Every line from the one containing "Click the green bullet beside Rule Type" to the one containing "Task: Open the Gallery app" in the records below, both included, must be set down exactly, and no other line.

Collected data
......
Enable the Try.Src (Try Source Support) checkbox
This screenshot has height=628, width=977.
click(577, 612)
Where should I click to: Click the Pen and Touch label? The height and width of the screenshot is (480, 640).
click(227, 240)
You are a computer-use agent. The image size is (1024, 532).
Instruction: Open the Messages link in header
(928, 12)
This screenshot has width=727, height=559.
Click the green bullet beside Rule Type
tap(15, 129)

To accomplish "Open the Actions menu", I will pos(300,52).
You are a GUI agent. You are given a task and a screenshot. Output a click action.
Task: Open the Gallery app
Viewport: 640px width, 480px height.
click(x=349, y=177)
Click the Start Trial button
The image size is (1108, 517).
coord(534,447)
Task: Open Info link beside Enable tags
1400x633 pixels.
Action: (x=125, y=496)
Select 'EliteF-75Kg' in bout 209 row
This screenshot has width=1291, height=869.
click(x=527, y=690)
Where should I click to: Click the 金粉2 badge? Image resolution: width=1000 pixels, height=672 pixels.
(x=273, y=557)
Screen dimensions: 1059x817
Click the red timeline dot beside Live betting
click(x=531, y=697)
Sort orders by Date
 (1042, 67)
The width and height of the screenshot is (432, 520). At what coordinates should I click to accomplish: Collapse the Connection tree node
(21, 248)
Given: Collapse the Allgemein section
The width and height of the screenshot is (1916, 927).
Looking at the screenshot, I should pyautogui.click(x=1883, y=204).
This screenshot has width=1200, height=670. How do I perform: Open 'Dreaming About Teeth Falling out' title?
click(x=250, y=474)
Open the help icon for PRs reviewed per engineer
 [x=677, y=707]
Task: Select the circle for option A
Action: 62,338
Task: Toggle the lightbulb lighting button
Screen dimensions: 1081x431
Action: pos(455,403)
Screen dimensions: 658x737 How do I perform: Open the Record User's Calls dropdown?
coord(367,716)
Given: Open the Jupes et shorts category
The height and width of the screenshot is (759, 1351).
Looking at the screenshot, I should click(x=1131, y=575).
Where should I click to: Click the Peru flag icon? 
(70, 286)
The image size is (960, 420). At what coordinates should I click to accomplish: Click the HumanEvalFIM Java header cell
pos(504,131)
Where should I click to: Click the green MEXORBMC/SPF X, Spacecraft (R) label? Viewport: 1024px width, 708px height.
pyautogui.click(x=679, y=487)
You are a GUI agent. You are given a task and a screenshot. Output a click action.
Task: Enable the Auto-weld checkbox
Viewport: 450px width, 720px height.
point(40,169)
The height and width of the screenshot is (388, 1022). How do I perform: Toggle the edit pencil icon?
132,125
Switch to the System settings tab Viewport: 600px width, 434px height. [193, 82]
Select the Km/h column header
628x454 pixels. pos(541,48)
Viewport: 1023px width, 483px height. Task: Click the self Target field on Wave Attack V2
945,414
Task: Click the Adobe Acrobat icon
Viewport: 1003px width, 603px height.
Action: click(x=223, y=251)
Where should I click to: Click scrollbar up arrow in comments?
......
- _EXERCISE RESULT_:
Click the green bullet beside Rule Type
tap(15, 129)

To accomplish "Open the Actions menu", I will pos(300,52).
You are a GUI agent. You are given a task and a screenshot. Output a click action.
Task: Open the Gallery app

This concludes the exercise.